Desta forma, pode-se analisar tais decisões sob dois focos básicos:
1. DO BDI ACEITÁVEL PELO TCU E A COMPATIBILIDADE COM O OBJETO
Conforme o Acórdão 2622/2013 TCU-Plenário, o que se entende é que aquele órgão buscou estabelecer faixas de BDI aceitáveis em contratos de construção, baseado em estudo estatístico feito em 529 contratos de obra, englobando edificações, estradas, ferrovias, sistemas de saneamento básico, linhas de transmissão de energia barragens, canais, aeroportos e portos.
Tais percentuais variam conforme o tipo de obra e condições de execução/fornecimento, passando a servir de referência para a análise de orçamentos pelo tribunal e foram elaborados com base no 1º e 3º quartis somado ao valor médio, excluindo outras faixas de BDI possíveis e contratadas com êxito, tanto maiores quanto menores.
Contudo, não entrando neste mérito, compete-nos convidar nosso leitor para a análise do objeto da licitação propriamente dito. O objeto a ser licitado, após planejamento inicial, foi enquadrado como sendo para pequenos reparos prediais, caracterizada por se tratar de serviço comum para pequenos reparos e de fácil mensuração pelo mercado.
A partir do momento que a Administração a enquadra desta maneira, torna evidente ser irregular entender que as faixas aceitáveis para obras de grande porte são igualmente aferidas em pequenos reparos. Observa haver uma discrepância de aplicação da regra estabelecida pelo TCU, pois, se for esse o entendimento, há ilegalidade, inclusive, acerca da modalidade de licitação utilizada.
Ao valer-se de tal conduta, a Administração seria possível entender como objeto da licitação, na verdade, é uma construção (nos termos das faixas compositórias do Acórdão 2622/2013 TCU-Plenário) e, diante disso, por se tratar de obra ou serviço complexo de engenharia, afrontaria o art. 1º da Lei nº 10.520/02 c/c art. 5º do Decreto nº 3.555/00, o qual veda expressamente contratação de obras e serviços de engenharia valendo-se da modalidade pregão, ratificada pelo art. 6º do Decreto nº 5.450/05, que esclarece sua não aplicabilidade nas contratações de obras de engenharia pela modalidade pregão, na forma eletrônica.

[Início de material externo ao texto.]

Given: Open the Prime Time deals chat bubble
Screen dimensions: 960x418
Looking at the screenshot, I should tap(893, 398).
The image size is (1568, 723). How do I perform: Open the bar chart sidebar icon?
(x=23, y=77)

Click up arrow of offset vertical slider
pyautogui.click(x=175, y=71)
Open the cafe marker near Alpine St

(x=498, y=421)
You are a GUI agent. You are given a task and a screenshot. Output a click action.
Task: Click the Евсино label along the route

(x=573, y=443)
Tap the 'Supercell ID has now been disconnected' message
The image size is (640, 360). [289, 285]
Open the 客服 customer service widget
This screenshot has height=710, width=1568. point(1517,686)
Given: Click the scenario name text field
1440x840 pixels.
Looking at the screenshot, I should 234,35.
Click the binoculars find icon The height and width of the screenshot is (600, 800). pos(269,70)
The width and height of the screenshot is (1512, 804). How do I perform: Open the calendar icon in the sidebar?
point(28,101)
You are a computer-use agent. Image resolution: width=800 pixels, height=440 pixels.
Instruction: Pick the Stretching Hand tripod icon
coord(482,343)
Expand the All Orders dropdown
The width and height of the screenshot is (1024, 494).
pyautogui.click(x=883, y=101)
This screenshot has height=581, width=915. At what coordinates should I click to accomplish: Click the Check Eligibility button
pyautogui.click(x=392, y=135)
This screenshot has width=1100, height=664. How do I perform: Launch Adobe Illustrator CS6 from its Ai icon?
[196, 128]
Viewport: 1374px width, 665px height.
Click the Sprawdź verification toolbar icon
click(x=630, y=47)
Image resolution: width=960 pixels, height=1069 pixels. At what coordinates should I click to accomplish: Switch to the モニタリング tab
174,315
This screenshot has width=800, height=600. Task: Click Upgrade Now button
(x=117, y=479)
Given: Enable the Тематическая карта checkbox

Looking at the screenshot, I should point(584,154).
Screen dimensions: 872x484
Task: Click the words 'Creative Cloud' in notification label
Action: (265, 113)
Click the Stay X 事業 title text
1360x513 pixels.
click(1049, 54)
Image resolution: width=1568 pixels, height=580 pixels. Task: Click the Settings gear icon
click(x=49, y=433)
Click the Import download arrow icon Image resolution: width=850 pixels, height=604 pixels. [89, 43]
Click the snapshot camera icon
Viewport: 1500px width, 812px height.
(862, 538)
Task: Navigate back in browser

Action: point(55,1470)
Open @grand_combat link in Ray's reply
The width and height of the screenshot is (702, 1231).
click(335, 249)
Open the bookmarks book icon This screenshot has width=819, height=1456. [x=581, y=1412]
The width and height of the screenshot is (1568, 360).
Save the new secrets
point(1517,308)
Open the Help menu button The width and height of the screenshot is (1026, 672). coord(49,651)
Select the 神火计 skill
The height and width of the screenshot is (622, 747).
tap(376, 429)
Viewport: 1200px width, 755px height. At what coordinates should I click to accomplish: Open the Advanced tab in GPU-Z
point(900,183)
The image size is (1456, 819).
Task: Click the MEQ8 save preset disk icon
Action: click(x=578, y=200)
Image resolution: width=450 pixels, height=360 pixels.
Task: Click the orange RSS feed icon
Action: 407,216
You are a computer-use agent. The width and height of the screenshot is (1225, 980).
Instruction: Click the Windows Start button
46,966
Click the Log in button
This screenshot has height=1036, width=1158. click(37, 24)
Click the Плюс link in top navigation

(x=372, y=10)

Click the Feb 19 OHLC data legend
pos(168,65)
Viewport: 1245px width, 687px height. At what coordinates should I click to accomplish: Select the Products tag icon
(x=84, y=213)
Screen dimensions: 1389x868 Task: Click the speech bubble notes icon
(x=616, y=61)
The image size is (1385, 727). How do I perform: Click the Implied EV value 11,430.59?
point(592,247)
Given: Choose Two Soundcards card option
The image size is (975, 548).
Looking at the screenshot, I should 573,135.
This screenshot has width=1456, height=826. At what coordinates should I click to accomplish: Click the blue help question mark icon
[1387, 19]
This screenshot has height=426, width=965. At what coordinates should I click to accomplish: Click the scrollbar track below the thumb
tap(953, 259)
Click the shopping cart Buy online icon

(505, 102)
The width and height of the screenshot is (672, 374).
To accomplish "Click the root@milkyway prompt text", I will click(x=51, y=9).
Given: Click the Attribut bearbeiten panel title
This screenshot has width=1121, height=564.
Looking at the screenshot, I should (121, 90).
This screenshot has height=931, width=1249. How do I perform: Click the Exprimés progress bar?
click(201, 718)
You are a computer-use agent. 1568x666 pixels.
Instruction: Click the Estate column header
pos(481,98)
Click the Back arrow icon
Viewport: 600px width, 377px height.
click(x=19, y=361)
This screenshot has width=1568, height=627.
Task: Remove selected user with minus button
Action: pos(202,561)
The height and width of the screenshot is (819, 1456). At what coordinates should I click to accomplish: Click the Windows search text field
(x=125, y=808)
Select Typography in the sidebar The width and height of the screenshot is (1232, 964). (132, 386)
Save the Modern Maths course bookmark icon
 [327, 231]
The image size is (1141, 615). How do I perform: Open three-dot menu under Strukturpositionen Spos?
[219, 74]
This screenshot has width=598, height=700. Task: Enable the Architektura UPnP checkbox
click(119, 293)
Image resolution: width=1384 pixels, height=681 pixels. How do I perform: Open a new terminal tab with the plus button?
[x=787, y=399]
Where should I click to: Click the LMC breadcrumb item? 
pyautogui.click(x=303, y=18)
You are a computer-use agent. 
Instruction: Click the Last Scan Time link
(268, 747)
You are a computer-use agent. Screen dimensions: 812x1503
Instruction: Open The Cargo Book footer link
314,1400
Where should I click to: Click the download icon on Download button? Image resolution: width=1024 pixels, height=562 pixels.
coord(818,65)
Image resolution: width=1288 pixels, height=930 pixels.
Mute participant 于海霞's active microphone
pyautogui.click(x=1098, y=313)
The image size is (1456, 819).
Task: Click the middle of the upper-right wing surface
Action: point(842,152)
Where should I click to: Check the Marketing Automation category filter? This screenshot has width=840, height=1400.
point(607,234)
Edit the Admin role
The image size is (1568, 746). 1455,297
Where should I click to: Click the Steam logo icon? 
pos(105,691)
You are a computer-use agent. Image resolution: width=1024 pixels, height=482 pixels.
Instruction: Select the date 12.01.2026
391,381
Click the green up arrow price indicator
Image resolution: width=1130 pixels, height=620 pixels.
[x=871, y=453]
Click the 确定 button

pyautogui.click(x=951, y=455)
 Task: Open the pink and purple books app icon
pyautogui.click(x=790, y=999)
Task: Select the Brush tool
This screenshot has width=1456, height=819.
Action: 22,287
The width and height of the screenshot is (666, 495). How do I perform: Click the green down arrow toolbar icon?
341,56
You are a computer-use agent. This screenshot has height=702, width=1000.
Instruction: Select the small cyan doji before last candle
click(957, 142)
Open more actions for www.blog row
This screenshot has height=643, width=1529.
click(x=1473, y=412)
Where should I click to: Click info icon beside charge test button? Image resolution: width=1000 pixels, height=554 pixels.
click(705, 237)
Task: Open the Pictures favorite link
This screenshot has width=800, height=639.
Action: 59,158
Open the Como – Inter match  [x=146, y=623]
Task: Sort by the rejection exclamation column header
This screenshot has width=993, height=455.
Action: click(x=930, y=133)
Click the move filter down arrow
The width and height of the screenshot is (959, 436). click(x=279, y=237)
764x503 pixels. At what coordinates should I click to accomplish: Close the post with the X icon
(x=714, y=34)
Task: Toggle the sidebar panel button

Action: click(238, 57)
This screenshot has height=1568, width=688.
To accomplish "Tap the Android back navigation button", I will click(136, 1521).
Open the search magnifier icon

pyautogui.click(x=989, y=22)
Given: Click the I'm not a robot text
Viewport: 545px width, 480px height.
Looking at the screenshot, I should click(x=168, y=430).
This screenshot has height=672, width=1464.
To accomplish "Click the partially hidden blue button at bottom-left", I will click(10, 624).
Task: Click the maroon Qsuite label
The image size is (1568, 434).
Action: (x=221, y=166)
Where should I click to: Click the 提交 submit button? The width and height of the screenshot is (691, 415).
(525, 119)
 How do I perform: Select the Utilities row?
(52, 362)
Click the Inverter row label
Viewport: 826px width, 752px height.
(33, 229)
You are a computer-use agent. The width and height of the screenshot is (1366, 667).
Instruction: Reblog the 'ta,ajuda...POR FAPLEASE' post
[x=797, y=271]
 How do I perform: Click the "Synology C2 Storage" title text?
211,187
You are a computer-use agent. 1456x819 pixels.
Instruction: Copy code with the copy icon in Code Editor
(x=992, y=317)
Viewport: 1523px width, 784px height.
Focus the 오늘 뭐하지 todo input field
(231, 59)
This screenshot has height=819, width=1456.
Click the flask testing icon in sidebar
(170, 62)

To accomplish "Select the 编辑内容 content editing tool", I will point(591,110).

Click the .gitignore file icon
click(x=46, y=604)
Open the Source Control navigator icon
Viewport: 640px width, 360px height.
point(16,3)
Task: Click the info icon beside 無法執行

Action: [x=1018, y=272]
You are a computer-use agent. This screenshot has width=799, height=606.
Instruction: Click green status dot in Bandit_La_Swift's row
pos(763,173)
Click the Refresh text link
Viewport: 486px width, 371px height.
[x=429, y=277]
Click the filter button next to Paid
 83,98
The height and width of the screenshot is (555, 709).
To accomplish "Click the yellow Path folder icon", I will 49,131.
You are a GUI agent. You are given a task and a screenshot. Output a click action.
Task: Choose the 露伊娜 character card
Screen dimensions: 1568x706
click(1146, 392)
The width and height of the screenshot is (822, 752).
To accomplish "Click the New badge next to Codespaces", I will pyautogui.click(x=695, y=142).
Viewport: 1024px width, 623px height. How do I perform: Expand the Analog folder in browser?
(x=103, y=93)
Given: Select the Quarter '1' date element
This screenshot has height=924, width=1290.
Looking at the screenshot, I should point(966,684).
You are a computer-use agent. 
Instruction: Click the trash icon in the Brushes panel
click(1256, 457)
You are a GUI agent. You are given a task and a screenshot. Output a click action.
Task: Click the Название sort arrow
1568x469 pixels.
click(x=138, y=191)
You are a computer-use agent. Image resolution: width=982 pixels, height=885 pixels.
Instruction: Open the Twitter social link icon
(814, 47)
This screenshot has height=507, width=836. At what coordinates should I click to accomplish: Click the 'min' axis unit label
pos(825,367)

Sob esta óptica, uma avaliação equivocada neste sentido, recusar as planilhas que compõem a proposta sob única alegação de que uma empresa participante em um Pregão voltado para pequenos reparos prediais deve atentar para os parâmetros que o TCU usa para contratação de obras é concordar com a possibilidade quanto à ilegalidade na escolha da modalidade adotada, afastando sua qualificação dos serviços de engenharia comuns licitáveis por meio da modalidade Pregão e, consequentemente, trazendo a mesma ilegalidade ao resultado do certame, tornando-o passível de nulidade todo o processo e republicação na modalidade correta: provavelmente uma CONCORRÊNCIA, visto que as estimativas para este objeto tem tomado proporções cada vez mais milionárias, que, salvo o interesse não seja realmente o de construção, caberia ser submetida a uma reavaliação pelo órgão, evitando assim um futuro ato ilícito.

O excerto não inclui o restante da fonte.